Hay más opciones: “el camino del bosque representa una nueva respuesta de la libertad” (Ernst Jünger, La emboscadura, 1988, p. 173).

P.S: Anda exquisita la muerte, Leonard Cohen.

El Colombiano, 13 de noviembre

lunes, 7 de noviembre de 2016

Alguien tiene que llevar la contraria

En tiempos idos una expresión habitual de crítica personal era “usted es la contraria del pueblo”; una forma de decir, usted piensa distinto a la mayoría, va en contra del saber convencional, no comparte los lugares comunes que conforman las creencias dominantes. La filosofía siempre ha sospechado de la opinión, doxa, le decimos en la jerga. Se le oponía a la ciencia. Pensadores como Frederick Hayek predicaron la promoción de la idea excéntrica, novedosa y minoritaria que pusiera a prueba las verdades establecidas.

Alguien tiene que llevar la contraria (Ariel, 2016) es el reciente libro en el que Alejandro Gaviria teje textos diversos alrededor de esta idea, expresada en un coloquialismo bello que guarda una similitud inconfesada con el “vivir a la enemiga” de Fernando González. El planteamiento más novedoso que hallo allí es que “el pensamiento anticientífico sigue estando muy arraigado” en Colombia (“La guerra intelectual contra la fracasomanía”, El Espectador, 29.10.16). Lo dijo en una entrevista a propósito del ensayo “El silencio de Darwin en Colombia” pero amerita explayarse sobre él, ante todo, porque esta manera de pensar afecta sobre todo los hallazgos de las ciencias sociales.

Una de las frustraciones de los practicantes de los estudios sociales en Colombia es la precariedad de nuestra influencia sobre la opinión pública. La contradicción entre el saber establecido y las conclusiones de las investigaciones es habitual, enorme y muy persistente. Hay muchas explicaciones posibles para esa brecha, una de las cuales es la creencia ya rebatida (creo en Popper) de que ciencia es la ciencia natural o solo ella. Un físico que dice estupideces –como Hawking sobre Dios– goza de más credibilidad que un sociólogo que explica la xenofobia en Europa.

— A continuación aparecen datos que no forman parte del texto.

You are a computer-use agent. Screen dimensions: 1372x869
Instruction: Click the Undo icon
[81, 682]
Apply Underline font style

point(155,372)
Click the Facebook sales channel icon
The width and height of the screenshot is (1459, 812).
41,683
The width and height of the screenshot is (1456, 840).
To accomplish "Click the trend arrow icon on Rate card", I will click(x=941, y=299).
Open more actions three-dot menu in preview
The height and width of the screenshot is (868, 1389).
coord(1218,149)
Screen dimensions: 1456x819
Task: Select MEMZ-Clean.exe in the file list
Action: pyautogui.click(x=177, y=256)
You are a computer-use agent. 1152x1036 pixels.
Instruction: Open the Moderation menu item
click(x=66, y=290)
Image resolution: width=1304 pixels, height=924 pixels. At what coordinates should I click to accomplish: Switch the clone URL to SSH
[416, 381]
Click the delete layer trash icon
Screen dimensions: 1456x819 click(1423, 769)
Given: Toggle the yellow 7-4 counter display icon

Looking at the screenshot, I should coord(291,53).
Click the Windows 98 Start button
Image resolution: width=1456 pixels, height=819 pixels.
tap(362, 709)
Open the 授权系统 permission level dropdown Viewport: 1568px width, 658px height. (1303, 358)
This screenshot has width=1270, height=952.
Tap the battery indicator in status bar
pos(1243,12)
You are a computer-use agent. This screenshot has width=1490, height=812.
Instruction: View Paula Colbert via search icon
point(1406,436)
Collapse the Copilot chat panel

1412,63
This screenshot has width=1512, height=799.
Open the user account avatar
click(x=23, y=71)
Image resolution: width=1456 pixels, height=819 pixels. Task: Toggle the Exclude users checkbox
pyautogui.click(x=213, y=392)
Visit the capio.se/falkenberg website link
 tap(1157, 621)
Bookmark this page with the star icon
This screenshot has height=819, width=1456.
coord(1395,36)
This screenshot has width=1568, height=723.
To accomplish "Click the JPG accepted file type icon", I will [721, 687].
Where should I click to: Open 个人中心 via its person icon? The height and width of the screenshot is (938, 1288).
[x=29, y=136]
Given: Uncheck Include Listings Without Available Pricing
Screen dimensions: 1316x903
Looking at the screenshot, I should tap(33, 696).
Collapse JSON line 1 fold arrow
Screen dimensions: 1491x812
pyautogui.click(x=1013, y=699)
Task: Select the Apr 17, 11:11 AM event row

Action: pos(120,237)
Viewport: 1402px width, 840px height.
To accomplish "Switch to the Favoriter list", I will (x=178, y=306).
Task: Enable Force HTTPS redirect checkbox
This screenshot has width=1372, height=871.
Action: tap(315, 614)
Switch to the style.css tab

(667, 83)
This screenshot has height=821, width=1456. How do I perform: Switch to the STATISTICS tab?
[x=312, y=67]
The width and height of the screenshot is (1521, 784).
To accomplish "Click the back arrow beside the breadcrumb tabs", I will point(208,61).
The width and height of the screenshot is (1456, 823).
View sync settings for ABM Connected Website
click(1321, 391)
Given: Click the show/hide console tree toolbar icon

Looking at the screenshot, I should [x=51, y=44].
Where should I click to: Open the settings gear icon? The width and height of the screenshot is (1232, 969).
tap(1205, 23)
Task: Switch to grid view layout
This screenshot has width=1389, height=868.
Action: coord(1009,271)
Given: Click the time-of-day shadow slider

Gaviria se sumó hace tiempo a las huestes intelectuales filadas bajo la bandera de Albert Hirschmann (1951-2012) en contra del reflejo catastrofista de la intelectualidad latinoamericana que nombramos como “fracasomanía”. Por supuesto, la principal responsabilidad recae en los propios intelectuales, en nuestras veleidades, enclaustramientos, contradicciones, la incapacidad o el desgano para interactuar con los mediadores: prensa, periodistas, redes sociales, maestros, predicadores, publicistas. La ignorancia invencible siempre se puede arrinconar.

No se trata de convertir en dogmas los hallazgos de la ciencia, que siempre son provisionales. Para ello es necesario cultivar el escepticismo, uno de los temas del libro. Pero siempre, siempre, el punto de partida debería ser la conclusión más probada. Y, qué pena, deberíamos recuperar el argumento de autoridad. ¿Por qué un medio difunde, como axiomas, las posiciones políticas de un poeta y no le pregunta por medicina o astronomía?

No sé mis colegas, pero yo estoy temblando desde que se anunció la publicación de una historia de Colombia con autoría de Antonio Caballero, cuyas frecuentes afirmaciones sobre el país van a contrapelo de nuestro saber social, cada vez más sólido y riguroso.